Некоторых из этих людей я узнал. Женщину, которая работала в супермаркете, и блондинистую подружку Девушки с Карусели, которую видел на ярмарке. Поразительно, но в тот день ее совершенно не зацепило. И какая-то часть меня — не самая лучшая, впрочем, — подумала, что это немного нечестно. Она не была такой же красивой, как Девушка с Карусели, и уж точно не такой милой. Она тоже размахивала табличкой и вышагивала позади человека, хорошо мне знакомого. Это был отец Мартин. Он скандировал громче всех, а еще держал в руках открытую Библию и декламировал что-то оттуда.

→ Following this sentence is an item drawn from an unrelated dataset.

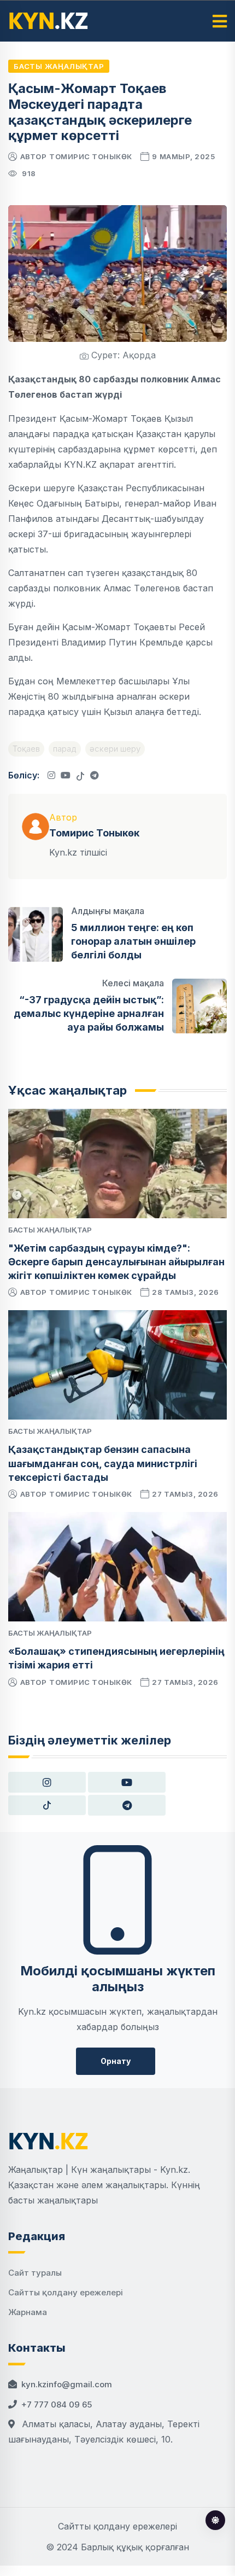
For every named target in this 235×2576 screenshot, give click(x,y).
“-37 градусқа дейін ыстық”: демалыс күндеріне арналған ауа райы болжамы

Я остановил велосипед и какое-то время наблюдал за ними. После драки на вечеринке Толстяка Гава папа поговорил со мной, и я чуть больше узнал о том, что происходит в маминой больнице. Но в двенадцать лет все равно трудно осознать всю чудовищную гнусность такого дела, как аборт. Я знал только то, что мама помогала тем женщинам, которые не желали иметь детей. Не думаю, что я хотел знать больше.
Так или иначе, даже будучи ребенком, я чувствовал, что от этих протестов исходит какое-то зло и агрессия. Что-то было в их глазах, в том, как они плевались, крича и размахивая своими табличками, как мечами. Они вопили о любви, но сами были переполнены ненавистью.
Я поскорее поехал домой. Дома было тихо, если не считать отдаленного звука папиной пилы. Мама работала наверху. Я выложил покупки, а рядом с ними сдачу. Мне хотелось поговорить с родителями о том, что я видел, но они оба были заняты. Я бесцельно прошелся по дому и покинул его через заднюю дверь. Тогда-то я и увидел его — рисунок мелом на подъездной дорожке.
Мы тоже рисовали мелом — фигурки, какие-то символы. Когда ты ребенок, любая идея напоминает семена, подхваченные порывом ветра. Некоторые так и не падают на почву и не прорастают — их уносит прочь, о них забывают и никогда не вспоминают снова. Но некоторые все-таки приживаются и пускают корни. Пробивают себе дорогу и множатся.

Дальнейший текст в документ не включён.